El yacimiento arqueológico más famoso y visitado de Yucatán, y probablemente de todo México, es Chichén Itzá. El Castillo, la pirámide principal del complejo, es una de las imágenes icónicas de la cultura maya. Y para la mayoría de turistas que recalan en Cancún es una visita cómoda y rápida, que tiene un punto entre dominguero y cultural. Por eso no se parece a casi ningún otro yacimiento arqueológico maya: éste está lleno de gente, de extranjeros, por todos lados.
Chichén Itzá está preparado para todo tipo de turismo. Los guías compran entradas para grupos en las numerosas taquillas, y los grupos organizados que vienen probablemente desde su destino vacacional de sol y playa, hacen fila ordenadamente. Para viajeros solitarios en trayecto de un lado a otro, existen también facilidades: hay una consigna gratuita para guardar los bultos grandes mientras se visita el yacimiento. Y una vez que uno está dentro, lo que primero ve, y lo que no deja de ver en todo el entorno, es la fila interminable de puestos de artesanías, imanes, bolsos, sombreros, collares.
Hay acceso a parte de lo que fueron los mercados de la ciudad, el edificio de las mil columnas, y otros edificios menores. Hay nubes bajas corriendo rápido en el cielo, pero cae el sol a plomo. Los grupos de extranjeros, con sus paraguas rosas, atienden a las explicaciones de los guías bajo las anchas sombras de los árboles. Poca gente parece interesarse por lo que venden los cientos y cientos de vendedores. Dentro del parque hay dos cenotes muy profundos. Uno de ellos se llama el Cenote Sagrado, y hay que mirar sus aguas verdes desde un mirador de 35 metros de altura. Lo sobrevuelan pájaros azules y naranjas, y por las rocas carcomidas de las alturas se desplazan lentos lagartos gigantes.

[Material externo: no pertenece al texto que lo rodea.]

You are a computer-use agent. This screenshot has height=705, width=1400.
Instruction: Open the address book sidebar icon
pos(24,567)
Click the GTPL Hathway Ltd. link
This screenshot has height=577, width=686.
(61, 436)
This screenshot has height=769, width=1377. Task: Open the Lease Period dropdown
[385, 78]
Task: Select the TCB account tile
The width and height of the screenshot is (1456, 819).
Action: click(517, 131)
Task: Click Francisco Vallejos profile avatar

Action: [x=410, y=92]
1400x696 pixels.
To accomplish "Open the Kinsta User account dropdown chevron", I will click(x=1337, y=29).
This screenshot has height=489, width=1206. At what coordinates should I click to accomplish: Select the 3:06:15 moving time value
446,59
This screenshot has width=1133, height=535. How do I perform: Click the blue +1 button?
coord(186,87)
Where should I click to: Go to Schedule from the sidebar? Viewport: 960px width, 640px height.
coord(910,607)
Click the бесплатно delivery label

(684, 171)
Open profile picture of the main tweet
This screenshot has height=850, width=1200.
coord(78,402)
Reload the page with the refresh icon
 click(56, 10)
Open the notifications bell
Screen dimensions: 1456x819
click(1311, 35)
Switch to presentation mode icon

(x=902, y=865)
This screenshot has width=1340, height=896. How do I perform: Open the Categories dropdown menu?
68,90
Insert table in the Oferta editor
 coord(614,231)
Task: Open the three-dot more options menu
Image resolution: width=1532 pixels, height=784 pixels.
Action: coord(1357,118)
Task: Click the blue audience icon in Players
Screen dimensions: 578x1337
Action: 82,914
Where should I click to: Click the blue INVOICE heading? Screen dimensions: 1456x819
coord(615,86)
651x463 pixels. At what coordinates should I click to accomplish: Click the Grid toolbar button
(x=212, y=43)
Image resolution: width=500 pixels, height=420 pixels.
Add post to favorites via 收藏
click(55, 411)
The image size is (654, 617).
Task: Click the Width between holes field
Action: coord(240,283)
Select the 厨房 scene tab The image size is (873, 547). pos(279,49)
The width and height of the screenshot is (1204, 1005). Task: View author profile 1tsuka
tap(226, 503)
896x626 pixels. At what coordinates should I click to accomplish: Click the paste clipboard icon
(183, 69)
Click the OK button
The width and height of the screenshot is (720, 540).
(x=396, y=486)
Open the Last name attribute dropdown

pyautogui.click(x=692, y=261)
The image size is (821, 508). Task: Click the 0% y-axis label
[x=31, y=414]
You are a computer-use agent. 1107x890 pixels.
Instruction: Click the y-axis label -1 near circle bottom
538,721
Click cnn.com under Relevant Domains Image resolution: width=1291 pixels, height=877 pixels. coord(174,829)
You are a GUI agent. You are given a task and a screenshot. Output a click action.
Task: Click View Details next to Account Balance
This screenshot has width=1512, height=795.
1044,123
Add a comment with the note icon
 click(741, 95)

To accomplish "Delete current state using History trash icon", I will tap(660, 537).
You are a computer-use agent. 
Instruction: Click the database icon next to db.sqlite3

Salir de Chichén Itzá es tan fácil como llegar: hasta la misma puerta, hasta la sombra de un árbol que hace de parada, llegan los autobuses que vuelven para Mérida o que siguen para Valladolid. En media hora, y también por unos pocos pesos, llego a Valladolid, que es una ciudad pequeña, cuadriculada y acogedora. El cielo está cargado, gris, amenazante. El calor del ambiente es denso, aquí no se para de sudar. Antes de anochecer, justo cuando estoy entrando al hostal, cae un chaparrón rotundo: llueve fuerte durante una hora, y cuando salimos a buscar algo de cenar las calles y los parques están medio inundados. En el centro de la ciudad es difícil encontrar un lugar fiable donde tomarse una cerveza: en un bar del que sale música atractiva, lo que encontramos dentro es un cocedero con sólo hombres repartidos entre la barra y las mesas. El mesero se sorprende de que no queramos quedarnos a hervir dentro. Los supermercados no cierran hasta muy tarde, pero la cerveza casi se ha calentado cuando llegamos al pequeño oasis del patio del hostal. Aunque haya llovido, la brisa de la noche tropical sigue llegando caliente.